Now, with the help of prominent Orlando attorney John Morgan, activists are preparing a massive statewide signature campaign to place the proposal on the ballot, where recent polls have found over 70% of Florida voters, including 56% of Republicans, are in support of medical marijuana legalization.
Morgan, who routinely hosts national political figures at his Orlando-area home, including President Obama, has co-founded an organization called United for Care with the intent of placing the question before voters in 2014, when voters will also pick a governor, members of Congress and state legislators.
Morgan has also pledged upwards of $3 million of his personal finances to kick start the effort.
“I’m prepared to keep raising money and writing checks until I get the signatures to put it on the ballot,” Morgan said earlier this year.
Under Florida law, the campaign needs to collect signatures of almost 700,000 registered voters to get a constitutional amendment legalizing medical marijuana on the ballot in November 2014.
Legal analysts say a successful campaign in the Sunshine State could cost upwards of $10 million.
Morgan, who put his money behind a successful 2004 constitutional amendment raising Florida’s minimum wage, is not deterred and said he thinks he can recruit an “army of angels” to help gather the necessary signatures for the ballot initiative.

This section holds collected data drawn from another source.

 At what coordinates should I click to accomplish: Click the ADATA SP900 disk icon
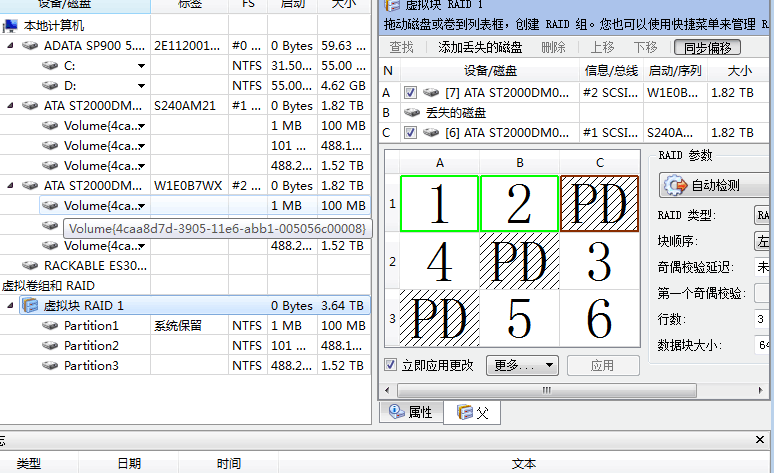30,46
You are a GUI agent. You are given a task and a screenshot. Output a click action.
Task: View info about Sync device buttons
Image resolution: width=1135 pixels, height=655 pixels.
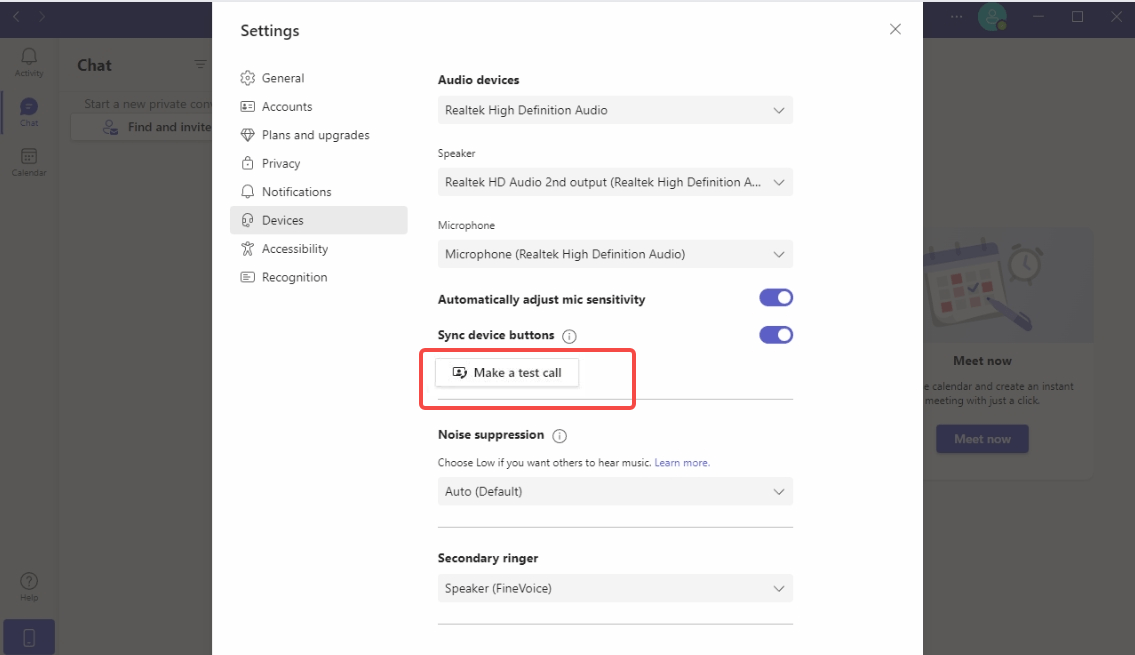569,336
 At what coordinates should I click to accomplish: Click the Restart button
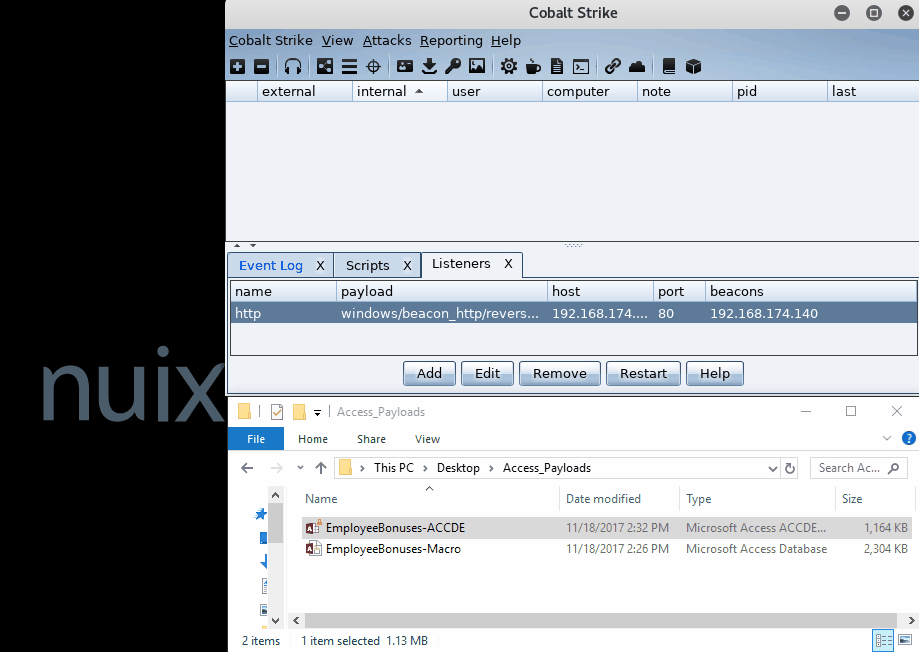643,373
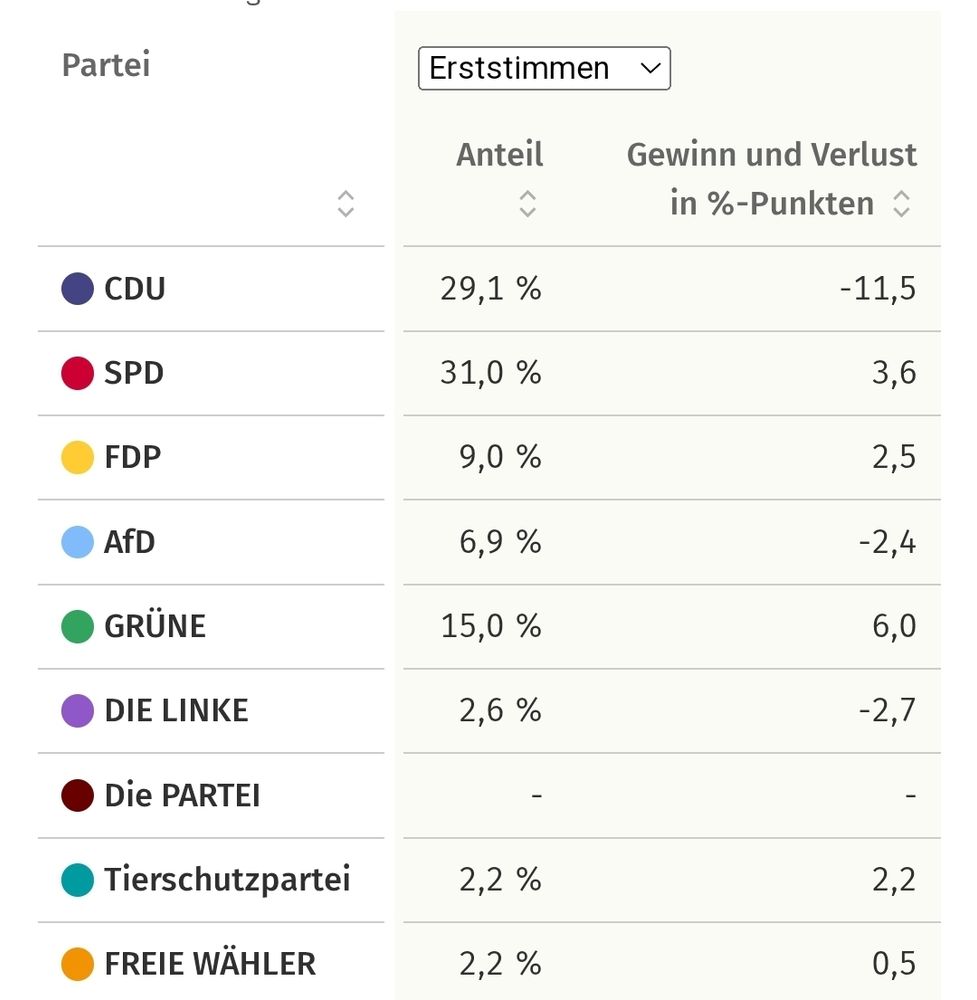Select the FDP yellow dot icon
This screenshot has height=1000, width=977.
tap(75, 457)
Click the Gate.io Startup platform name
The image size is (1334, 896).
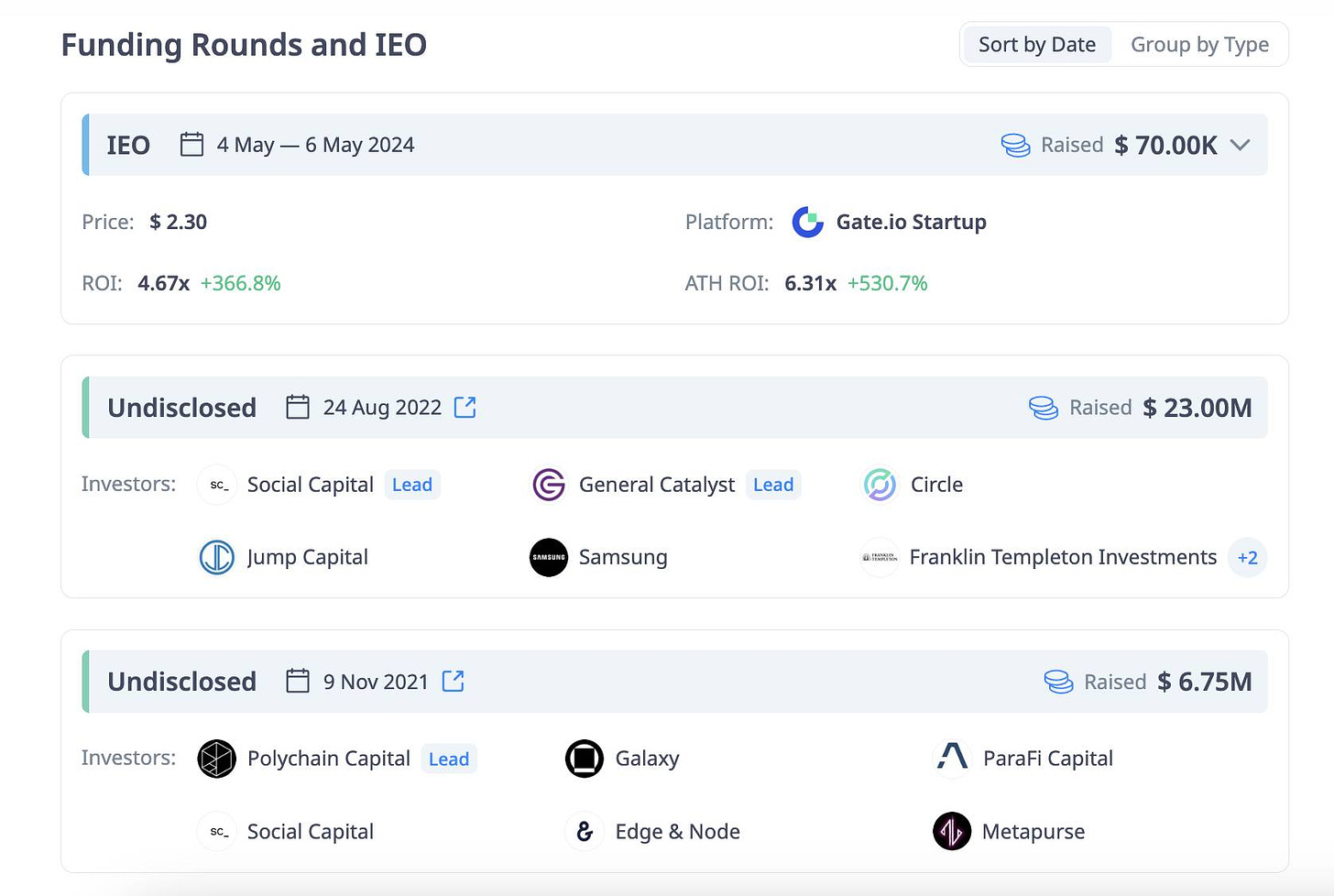[x=912, y=222]
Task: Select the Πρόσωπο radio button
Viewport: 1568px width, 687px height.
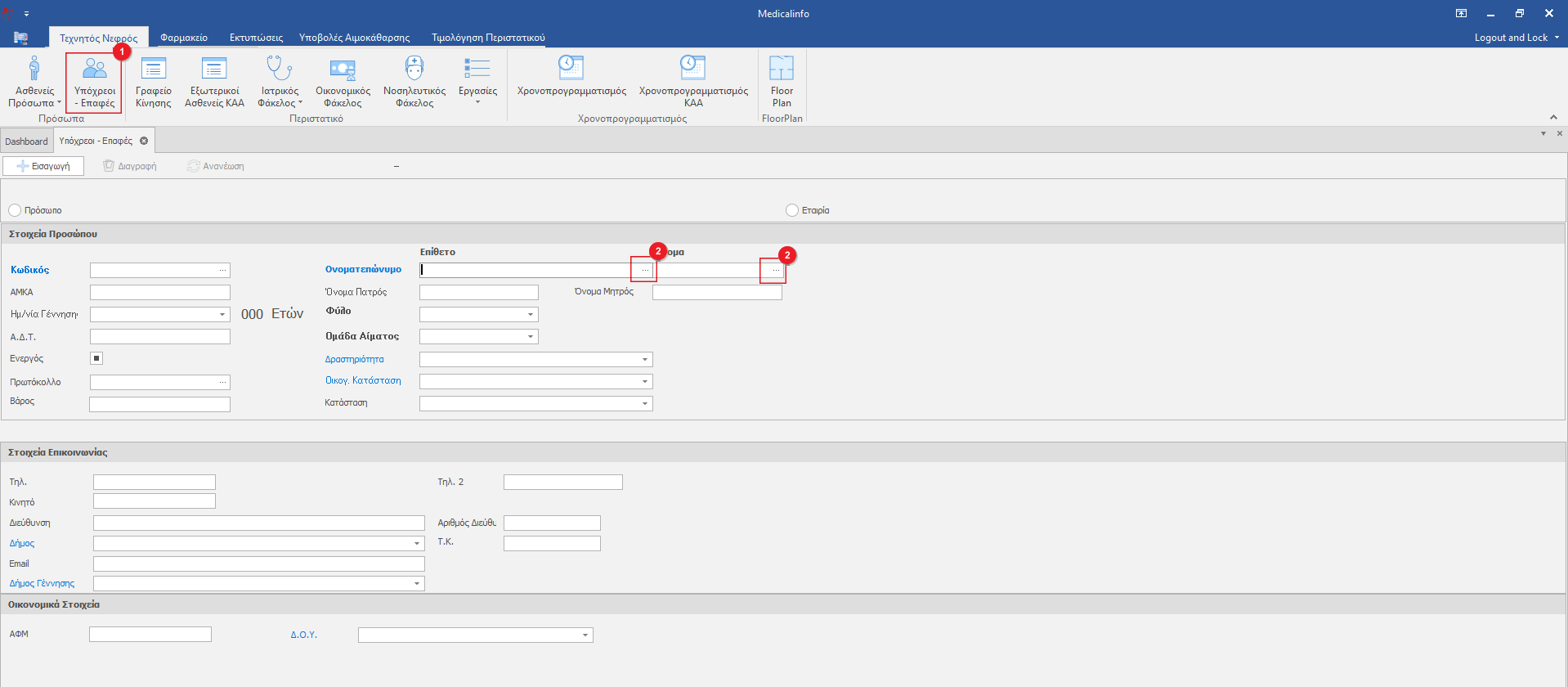Action: point(15,210)
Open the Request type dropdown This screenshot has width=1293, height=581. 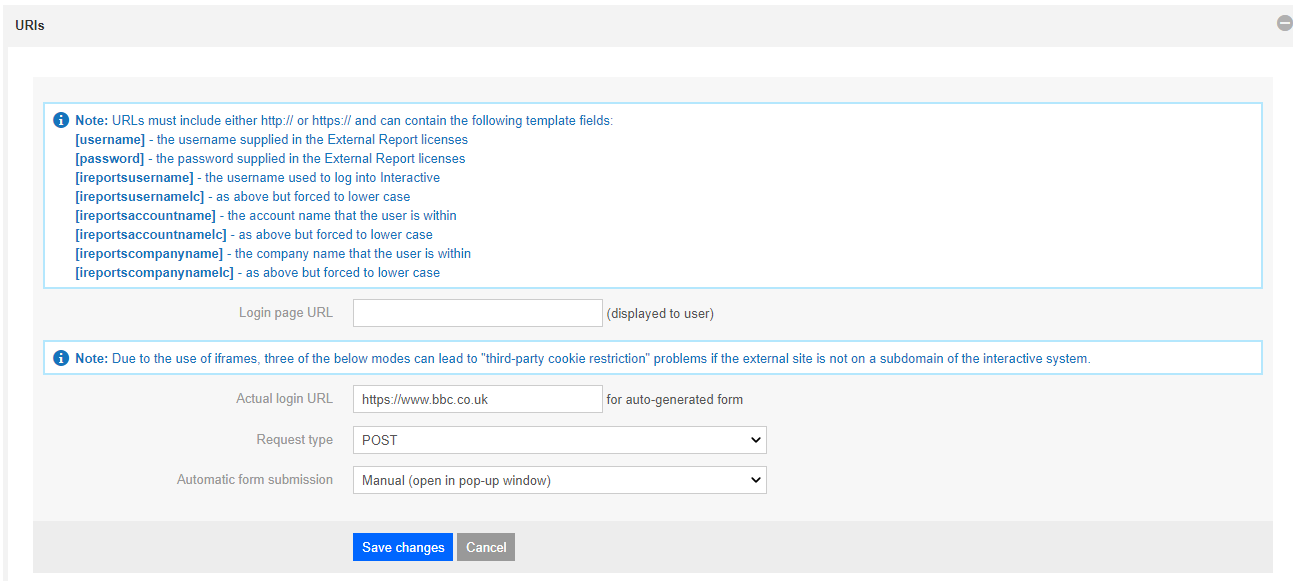559,440
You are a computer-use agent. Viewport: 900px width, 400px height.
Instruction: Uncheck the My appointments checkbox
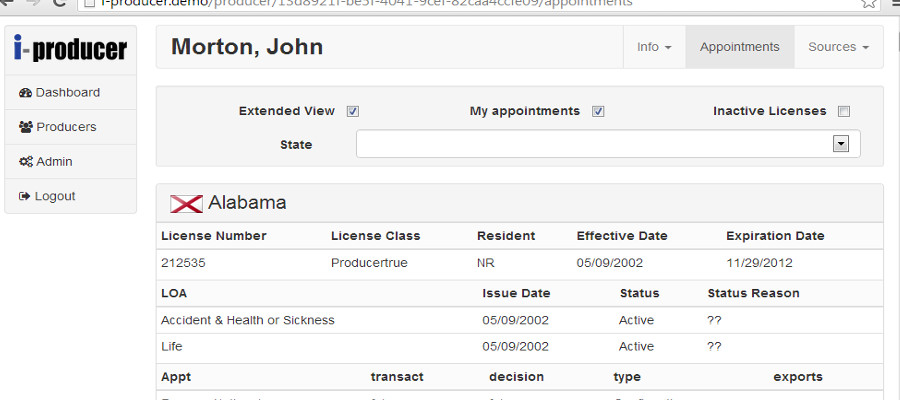tap(598, 111)
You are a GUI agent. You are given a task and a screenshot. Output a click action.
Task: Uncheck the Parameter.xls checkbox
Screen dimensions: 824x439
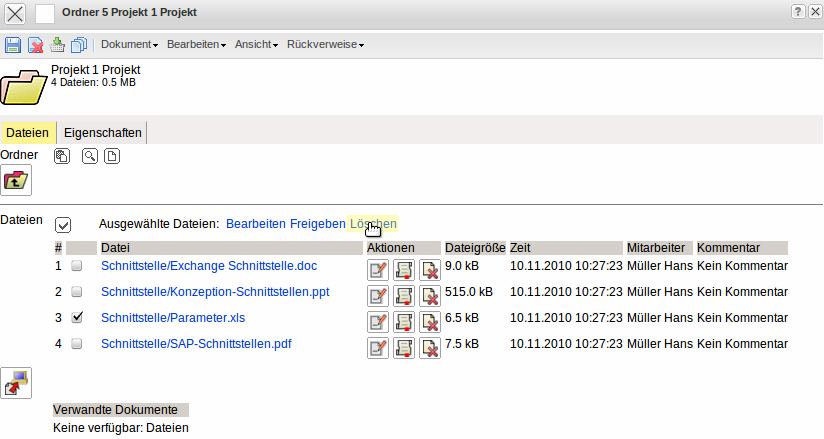pos(77,318)
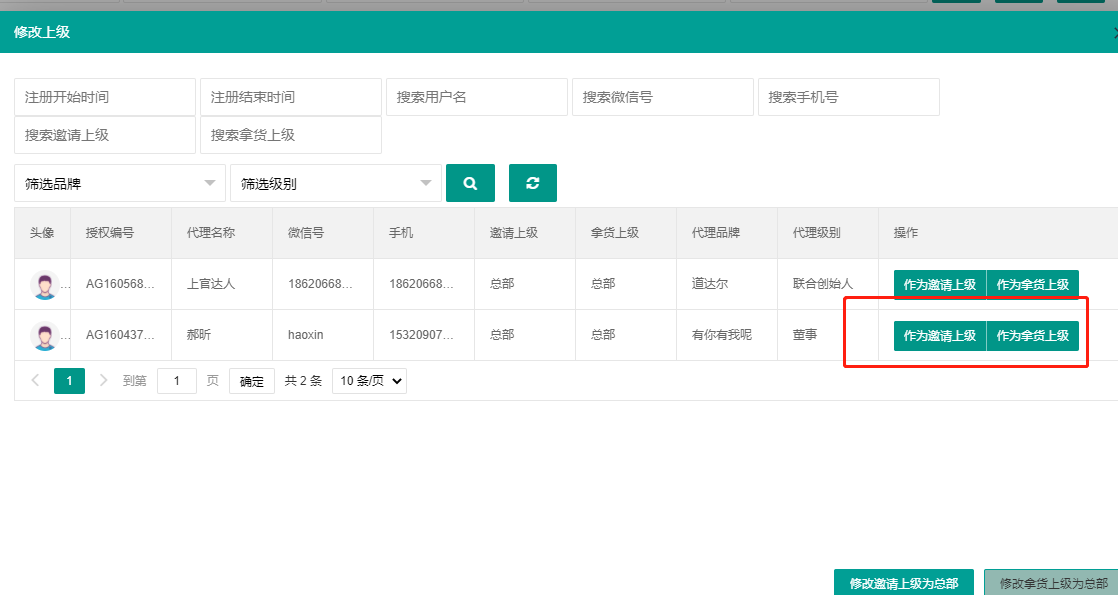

“I think it could be unprecedented in Florida politics, when you have so many volunteers with a passion for compassion out there collecting signatures,” Morgan says. “This will cost me quite a bit of money in proportion to what I have, but if it happens, I see it as political philanthropy – that through politics, a whole lot of good could be done for a whole lot of people for a whole lot of time.”
“I believe there is going to be kind of an uprising of people who have needed it in the past or had a loved one who needed it who are going to say I don’t want this to happen to someone else.”
And that includes Morgan himself. Over a decade ago, when his father was dying from esophageal cancer and emphysema, one of his brothers would bring him marijuana to help.
“He would smoke it or eat it and his nerves were steadied, his pain went away, his nausea went away, he had an appetite,” Morgan says. “It wasn’t a wonderful way to die, tethered to a machine but at least he was not being tortured.”
Morgan says United for Care is currently in the process of writing the language for the proposed ballot initiative. If activists are successful in placing the initiative on the ballot, it would require a 60% approval from voters to pass.
Florida’s now-defeated 2013 legislative effort would have allowed patients with certain qualifying medical conditions, or their caregivers, to possess up to four ounces of marijuana and grow up to eight marijuana plants.
It would have also required the Department of Business and Professional Regulation to license and regulate medical marijuana dispensaries and cultivation facilities.
The bill was named in recognition of Cathy Jordan, president of the Florida Cannabis Action Network, who uses marijuana in the treatment of amyotrophic lateral sclerosis (ALS), often referred to as “Lou Gehrig’s Disease.”
Just hours after the bill was first introduced to the legislature in February, a task force from the Manatee County Sheriff’s Office raided the Jordan’s home, claiming a tip that the couple had two marijuana plants growing in their back yard.
Deputies did not arrest Cathy or her husband Robert, but they confiscated their plants and referred the case to prosecutors, who refused to press charges against the couple. The Jordans have since sued the Sheriff’s office for protection from future raids.